__Verilen görev A__: Zeytun romanını tanıtan yazıya göre roman kaç bölümden oluşuyor?

ZEYTUN BİR İSYAN ROMANI

Tarihin tozlu sayfalarına sinmiş, çoğu zaman unutturulmak istenen hikâyeler vardır. Bu hikâyeler bazen bir halkın kolektif hafızasında yankı bulur, bazen bir yazarın kaleminde can bulur. Mehmet Sait Uluçay’ın kaleme aldığı, Mustafa Sarı’nın editörlüğünde okuyucuyla buluşan Zeytun: Bir İsyan Romanı, işte böyle bir anlatının ürünüdür. Roman, yalnızca bir tarihi yeniden hatırlatmakla kalmıyor; aynı zamanda okuru, adalet, aidiyet, kimlik ve direniş gibi zamana dirençli kavramlarla yüzleştiriyor.
176 sayfalık hacmine rağmen, 19 bölüme sığdırılmış bu anlatı, duygu yoğunluğu ve tarihi gerçekliğiyle hacminden çok daha büyük bir etki bırakıyor. Anlatının merkezinde, Pakroduni Krallığı’nın başkenti Ani’de baş gösteren yıkım ve bu yıkımın içinden doğan direniş ruhu yer alıyor. Krallığın Bizans eliyle vahşice ortadan kaldırılması, Zarmanuhi adında genç bir Ermeni kadının yedi aileyle birlikte kaçışı ve Anadolu’nun kalbinde, Kahramanmaraş yakınlarında “Zeytun” adlı yeni bir yaşam alanı kurmasıyla devam eden anlatı, tarih ile hayal gücünün ince dokunuşlarla örülmüş bir bileşimidir.
Uluçay’ın dili hem lirik hem de keskindir. Okur, kelimeler arasında ilerledikçe yalnızca bir anlatıyı takip etmiyor; aynı zamanda karla kaplı dağların, kana bulanmış sokakların, taş duvarların ardındaki insanlık durumlarını hissediyor. Romanın başlangıcında geçen şu cümleler, yazarın betimleyici kudretine dair güçlü bir örnek sunuyor:
“Bir sabah, kara pelerinli, çelik miğferli askerler şehre girdiler. Kapıları kırarak evleri talan ettiler. Halkın elindeki bir lokma ekmeği bile zorla aldılar.”
“Kar, kana boyanmıştı. Ani’nin taş duvarları, bir mezar gibiydi.”
Bu satırlar yalnızca bir işgalin fiziki tahribatını değil, aynı zamanda toplumun hafızasında açılan yaraların duygu boyutunu da yansıtıyor. Yıkım, yalnızca kent duvarlarını değil; umutları, kökleri, kimlikleri de hedef alıyor.

__Sağlanan satırlar__:

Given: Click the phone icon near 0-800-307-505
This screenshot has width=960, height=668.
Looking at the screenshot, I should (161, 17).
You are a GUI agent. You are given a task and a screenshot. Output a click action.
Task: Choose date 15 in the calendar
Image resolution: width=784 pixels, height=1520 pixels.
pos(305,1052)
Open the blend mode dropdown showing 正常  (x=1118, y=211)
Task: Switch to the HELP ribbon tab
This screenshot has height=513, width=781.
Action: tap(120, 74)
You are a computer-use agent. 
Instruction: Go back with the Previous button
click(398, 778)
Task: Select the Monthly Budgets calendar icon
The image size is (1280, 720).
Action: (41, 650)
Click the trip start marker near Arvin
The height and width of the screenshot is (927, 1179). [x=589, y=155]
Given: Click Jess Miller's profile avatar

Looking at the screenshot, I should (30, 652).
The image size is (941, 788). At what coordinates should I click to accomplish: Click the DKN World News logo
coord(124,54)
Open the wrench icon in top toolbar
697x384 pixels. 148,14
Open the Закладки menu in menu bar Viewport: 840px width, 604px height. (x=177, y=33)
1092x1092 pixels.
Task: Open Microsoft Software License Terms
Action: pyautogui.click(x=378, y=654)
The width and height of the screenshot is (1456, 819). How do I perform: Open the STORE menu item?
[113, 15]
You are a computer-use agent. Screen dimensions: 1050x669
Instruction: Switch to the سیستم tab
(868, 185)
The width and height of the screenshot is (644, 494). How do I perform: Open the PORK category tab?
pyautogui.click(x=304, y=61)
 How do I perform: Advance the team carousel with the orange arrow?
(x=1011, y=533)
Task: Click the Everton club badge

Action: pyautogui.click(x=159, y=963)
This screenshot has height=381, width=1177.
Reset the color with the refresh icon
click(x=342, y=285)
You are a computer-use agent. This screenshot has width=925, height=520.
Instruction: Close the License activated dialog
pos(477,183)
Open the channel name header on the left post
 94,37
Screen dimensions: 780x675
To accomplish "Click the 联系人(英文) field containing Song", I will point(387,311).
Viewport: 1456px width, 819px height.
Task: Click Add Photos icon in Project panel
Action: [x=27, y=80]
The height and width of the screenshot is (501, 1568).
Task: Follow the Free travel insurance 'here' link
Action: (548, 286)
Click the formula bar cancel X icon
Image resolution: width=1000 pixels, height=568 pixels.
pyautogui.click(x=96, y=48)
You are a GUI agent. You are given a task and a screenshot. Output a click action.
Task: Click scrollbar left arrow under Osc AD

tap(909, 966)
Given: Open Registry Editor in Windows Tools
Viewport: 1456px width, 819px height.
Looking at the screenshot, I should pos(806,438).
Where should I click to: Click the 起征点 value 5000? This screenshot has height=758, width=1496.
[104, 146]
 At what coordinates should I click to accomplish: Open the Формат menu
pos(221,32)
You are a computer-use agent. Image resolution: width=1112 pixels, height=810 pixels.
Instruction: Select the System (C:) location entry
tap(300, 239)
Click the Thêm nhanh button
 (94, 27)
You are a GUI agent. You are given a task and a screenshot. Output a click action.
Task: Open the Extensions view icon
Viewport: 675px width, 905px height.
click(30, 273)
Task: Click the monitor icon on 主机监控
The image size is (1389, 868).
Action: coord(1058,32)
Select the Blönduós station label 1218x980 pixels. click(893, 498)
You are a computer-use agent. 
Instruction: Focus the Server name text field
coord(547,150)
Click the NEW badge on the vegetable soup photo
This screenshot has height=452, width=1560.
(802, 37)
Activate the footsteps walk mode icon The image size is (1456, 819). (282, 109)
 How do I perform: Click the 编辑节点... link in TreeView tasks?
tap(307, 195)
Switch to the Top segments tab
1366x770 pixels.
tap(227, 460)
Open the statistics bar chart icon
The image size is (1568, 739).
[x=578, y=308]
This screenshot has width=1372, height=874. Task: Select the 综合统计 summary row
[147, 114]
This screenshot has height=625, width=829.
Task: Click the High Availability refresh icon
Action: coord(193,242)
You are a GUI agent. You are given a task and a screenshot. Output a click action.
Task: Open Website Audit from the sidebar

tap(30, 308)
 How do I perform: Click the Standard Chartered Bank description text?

__Verilen görev B__: Satırlardaki ilk satırdan "Looking at the screenshot, I should (161, 17)." ifadesinin geçtiği satıra kadar olan satırları, iki uç satır da dahil olmak üzere aynen çıkarın.

__Tam çıktı A__: 19 bölümden.

__Tam çıktı B__:
Given: Click the phone icon near 0-800-307-505
This screenshot has width=960, height=668.
Looking at the screenshot, I should (161, 17).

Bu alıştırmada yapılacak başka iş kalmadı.